Auch das Abpollen von Variablen aus der Step5-Steuerung über das AS511-Protokoll war schon des längeren möglich.

Seit kurzem ist es nun möglich, mit der DOS-basierenden Step5 Software der Fa. Siemens eine Fernwartung der Step5 AGs durchzuführen. Dabei können Sie auf alle bekannten Funktionen der Step5 zurückgreifen. Möglich ist dies über eine DFÜ-Verbindung über das in eWON integrierte PSTN- oder ISDN-Modem, sowie über den eWON-VPN-Router, der an einen DSL-Anschluss oder in ein Firmen-LAN-Netzwerk integriert werden kann.
Möglich wurde dies durch Einsatz einer kostenlosen Software sowie einer Hardware, die ideal das Puffern der Daten und somit einen reibungslosen Einsatz des AS511 Protokolls ermöglich.

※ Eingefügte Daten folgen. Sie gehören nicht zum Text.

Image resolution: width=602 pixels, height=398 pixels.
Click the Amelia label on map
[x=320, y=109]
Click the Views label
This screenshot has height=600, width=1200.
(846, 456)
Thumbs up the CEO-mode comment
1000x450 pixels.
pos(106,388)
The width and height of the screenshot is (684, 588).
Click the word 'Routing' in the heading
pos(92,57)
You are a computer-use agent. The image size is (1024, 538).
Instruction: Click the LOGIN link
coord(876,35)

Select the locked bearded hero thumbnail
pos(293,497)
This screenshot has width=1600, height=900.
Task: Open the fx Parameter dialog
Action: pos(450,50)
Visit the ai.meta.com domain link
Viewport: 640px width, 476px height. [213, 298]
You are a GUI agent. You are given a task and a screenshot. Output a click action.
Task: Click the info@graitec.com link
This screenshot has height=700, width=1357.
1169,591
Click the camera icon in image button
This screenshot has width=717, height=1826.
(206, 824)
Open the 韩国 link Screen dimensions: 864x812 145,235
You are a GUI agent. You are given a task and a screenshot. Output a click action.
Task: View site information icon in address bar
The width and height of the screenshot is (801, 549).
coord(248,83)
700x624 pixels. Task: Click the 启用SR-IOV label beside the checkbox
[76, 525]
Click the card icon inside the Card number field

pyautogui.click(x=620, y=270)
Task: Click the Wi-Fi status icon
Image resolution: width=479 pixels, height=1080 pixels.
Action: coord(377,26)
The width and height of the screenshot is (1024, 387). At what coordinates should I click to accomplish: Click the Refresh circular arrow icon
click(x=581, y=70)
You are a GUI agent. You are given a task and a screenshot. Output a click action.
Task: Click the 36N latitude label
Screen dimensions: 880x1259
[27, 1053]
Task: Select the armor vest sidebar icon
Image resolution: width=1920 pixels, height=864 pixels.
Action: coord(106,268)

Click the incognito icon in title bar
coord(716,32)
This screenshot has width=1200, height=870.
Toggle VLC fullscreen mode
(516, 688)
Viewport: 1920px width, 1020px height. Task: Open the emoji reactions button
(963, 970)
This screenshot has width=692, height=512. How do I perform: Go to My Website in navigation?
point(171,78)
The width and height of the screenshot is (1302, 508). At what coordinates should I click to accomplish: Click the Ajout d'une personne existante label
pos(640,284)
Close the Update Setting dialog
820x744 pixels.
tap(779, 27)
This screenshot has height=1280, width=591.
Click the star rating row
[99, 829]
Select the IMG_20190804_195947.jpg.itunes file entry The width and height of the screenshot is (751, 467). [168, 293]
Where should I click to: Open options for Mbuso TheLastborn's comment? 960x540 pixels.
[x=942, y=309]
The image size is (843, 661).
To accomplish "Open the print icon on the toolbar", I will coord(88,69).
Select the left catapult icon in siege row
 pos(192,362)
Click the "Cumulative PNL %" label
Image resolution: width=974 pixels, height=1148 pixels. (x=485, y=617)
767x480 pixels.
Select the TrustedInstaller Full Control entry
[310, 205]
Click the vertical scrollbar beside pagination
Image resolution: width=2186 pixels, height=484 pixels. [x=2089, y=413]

Weitere Informationen dazu unter: www.wachendorff.de/wp/pgr_tip.html


----------



## Rauchegger (29 Januar 2011)

Hallo. Ich habe eine Frage zu einen EWON 2005CD, und bei der Fernwatung über PTSN (PPP) bekomme ich eine Verbindung mit dem Ewon zusammen, nur wie komme Ich weiter auf meine Steuerung und Panel die Lan seitig angeschloßen sind
Es hängt eine Vipa und ein KTP 600 von Siemens drauf.
die (LAN) IP 192.168.10.1 EWON, 192.168.10.5 CPU, 192.168.10.6 Panel,
jetzt zu meiner frage welche einstellungen muss ich verwenden damit micht der EWON von PPP zu LAN routet, welche Schnittstell oder welche Einstellungen im NETPRO muss ich vornehmen..
Vielleicht könne sie mir Helfen
mfg Jürgen


----------



## AlCalzone (7 Februar 2011)

Hallo Jürgen,

ganz einfach:

hast du in deine Teilnehmer, also CPU und Panel, auch ein Gateway eingetragen? Die GW Adresse muss die LAN IP, also 192.168.10.1, des eWON sein!

Durchstarten - geht !

Gruß
Sascha


----------